I have a wife who really dislikes when I travel. I have dogs that have their schedules disrupted which can cause all sorts of issues. I don’t have unlimited funds anymore, because I have a wife and dogs.

So, travel means planning. Usually, I obsessively plan – for personal trips. For business, I try, but if something comes up last-minute, I just go.
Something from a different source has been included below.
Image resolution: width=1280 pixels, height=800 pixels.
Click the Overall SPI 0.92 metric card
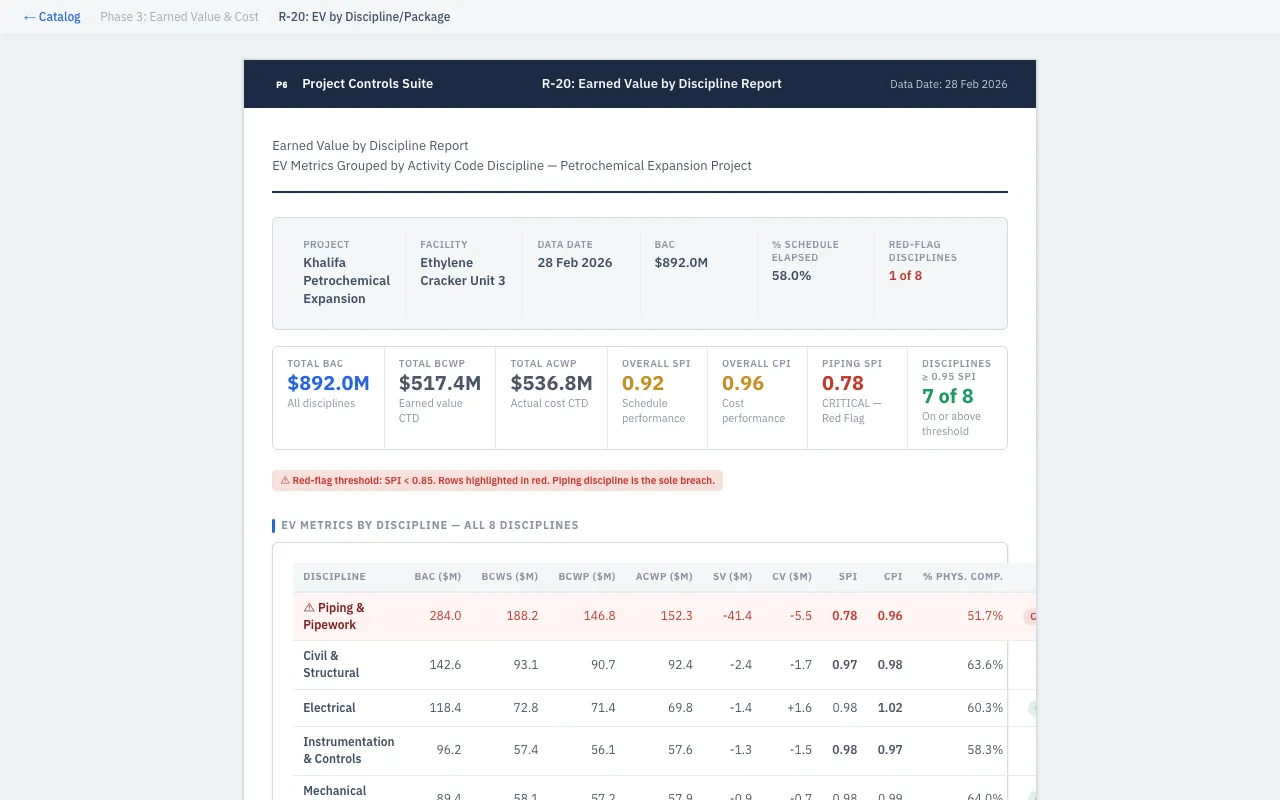click(x=657, y=398)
Here’s some things to remember, that came flooding back while I was in Malaysia in March 2014:

Communications

  • Remember time zones! You won’t be able to just call home.
  • Google Voice will let you send and receive texts from your (Sprint) phone or from the web, as long as you have an Internet connection. Texts are better than voice calls (Skype, etc) because you don’t have to both be awake at the same time.
  • There’s always email, for the same reasons – it’s not real-time, so you don’t both have to be awake.
  • Pay for WiFi in the hotel. Don’t just think “I’ll wait until I’m at the office.” If your company won’t reimburse, eat the cost, but ask yourself – why does my company not want me to be productive?

Power

  • Always have a plug adapter in your computer bag. Always. I had left mine in my backpack from years ago, and I’m glad because I really needed it when I got to KL, and I hadn’t thought about it until I arrived.
  • Having a small power strip is also a good idea. Foreign hotels don’t have a lot of outlets. If you have a plug adapter and a power strip, you can plug everything in.
  • Make sure you have USB cables for all your excess personal devices. Worst case, plug them into your laptop, and plug your laptop into the wall. This way, you only need one outlet – but everything takes longer to charge.
  • Along with the plug adapter – make sure you know which electronics you have are dual-voltage. You may need a converter, as well. This is different from a plug adapter. If you plug something in and see smoke, you needed a converter, not just an adapter. Oh, and you need a new device.
  • If you need electronics to sleep (I have a C-PAP), you really need a power strip or you need flexibility. I’ve had to sleep with my head at the bottom of the bed before, because there was no place by the headboard to plug in.

Life

  • Pack light. This is true for all trips. If you don’t need it, don’t take it. I don’t care what your wife says, if you don’t need it, don’t take it.
  • Take a week’s clothing, max. Hotels have laundry service.
  • Don’t expect ice. This is painful for someone who loves ice in drinks.
  • Don’t expect refills or large glasses.
  • Don’t just automatically go find American food, even though it will be around almost anywhere you go. You’ll miss local specialties and it annoys your hosts. Let’s not make people self-defensive about their food, shall we? (My rule is to always let my host choose. If I’m alone after work, eventually, I am going to find an American chain for homesickness. I admit it.
  • Same with drinks – just ask the bartender, “What am I supposed to drink?” In all my years of travel, I’ve never been given American beer, except for one bartender in Link√∂ping, Sweden who was obsessed with Budweiser. (I declined. The local beer was a Pilsner, so the bottle said “Piss” in script, so I decided Piss beat Budweiser.)
  • Take your own entertainment. Pre-load videos on your iPad, eBook readers, something, anything. If you go far enough from home, you will have CNN, maybe Discovery channel and everything else will be local language. TV will not be the crutch it can be at home. Bruce Springsteen once complained about 57 channels and nothin’ on, so he’s obviously never watched TV in Malaysia.

Travel

  • Pay for GPS in the rental car. You will kill your phone batteries if you use the “free” GPS in your phone.
  • If you don’t have to drive, don’t. It’s always exciting to navigate a new city, just not always in a good way.